Un large mouvement de syndicats, d'étudiants et de partis politiques les a rejoints. Quelques centaines de personnes se sont d'abord rassemblées, vers 15h00, sur le parvis de l'église du Béguinage. Après quelques discours, elles se sont élancées, à 16h00, pour une marche d'une dizaine de kilomètres qui les mènera aux sites d'occupation de l'ULB et la VUB.

Cette situation a failli viré au drame ce week-end. Samedi soir, un occupant de l'ULB âgé de 43 ans qui vit sans-papier depuis 23 ans a tenté de mettre fin à ses jours, indique l'Union des sans-papiers pour la régularisation (USPR) dans un communiqué.

Les syndicats CSC-ACV et FGTB-ABVV, le parti PTB-PVDA, les collectifs BXL refugees et La santé en lutte ainsi que l'association étudiante Comac étaient tous présents dans la foule, équipés de drapeaux. Mais de nombreux citoyens ont également rallié la manifestation. Ils ont scandé des slogans tels que: "Solidarité avec les sans-papiers", "Une seule solution : la régularisation", "Première, deuxième ou troisième génération, nous sommes tous des enfants d'immigrés" ou encore "ce ne sont pas les sans-papiers, mais la loi qui doit changer".

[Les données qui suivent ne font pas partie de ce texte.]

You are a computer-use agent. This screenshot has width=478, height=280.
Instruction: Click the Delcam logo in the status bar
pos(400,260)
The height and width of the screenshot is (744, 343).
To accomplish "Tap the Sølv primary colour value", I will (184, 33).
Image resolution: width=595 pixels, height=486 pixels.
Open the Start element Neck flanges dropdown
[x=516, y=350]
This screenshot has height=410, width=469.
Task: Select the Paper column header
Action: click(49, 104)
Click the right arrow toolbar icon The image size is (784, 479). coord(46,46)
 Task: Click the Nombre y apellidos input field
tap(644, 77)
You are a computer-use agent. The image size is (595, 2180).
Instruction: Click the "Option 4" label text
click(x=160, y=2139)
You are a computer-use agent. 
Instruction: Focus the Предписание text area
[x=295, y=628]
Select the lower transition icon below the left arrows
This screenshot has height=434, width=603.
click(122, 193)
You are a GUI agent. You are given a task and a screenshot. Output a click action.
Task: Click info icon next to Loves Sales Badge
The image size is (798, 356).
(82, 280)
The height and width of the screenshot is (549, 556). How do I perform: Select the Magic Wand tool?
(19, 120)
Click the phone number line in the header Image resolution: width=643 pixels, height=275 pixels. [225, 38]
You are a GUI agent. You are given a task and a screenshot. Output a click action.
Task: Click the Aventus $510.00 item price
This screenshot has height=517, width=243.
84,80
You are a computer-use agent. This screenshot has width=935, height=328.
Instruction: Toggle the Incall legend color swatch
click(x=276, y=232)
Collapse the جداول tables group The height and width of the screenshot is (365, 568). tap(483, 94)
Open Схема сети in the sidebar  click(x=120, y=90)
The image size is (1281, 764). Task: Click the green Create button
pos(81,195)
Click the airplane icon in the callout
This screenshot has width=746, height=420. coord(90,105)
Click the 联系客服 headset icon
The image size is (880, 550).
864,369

En tête du cortège, les manifestants ont déployé deux grandes banderoles sur lesquelles on pouvait lire "Mourir pour des papiers, vraiment?" et "La vie des grévistes est en danger". Les manifestants soutiennent la demande des sans-papiers pour une politique de régularisation claire et précise, car les sans-papiers disent aussi vouloir être impliqués dans la relance après la crise sanitaire.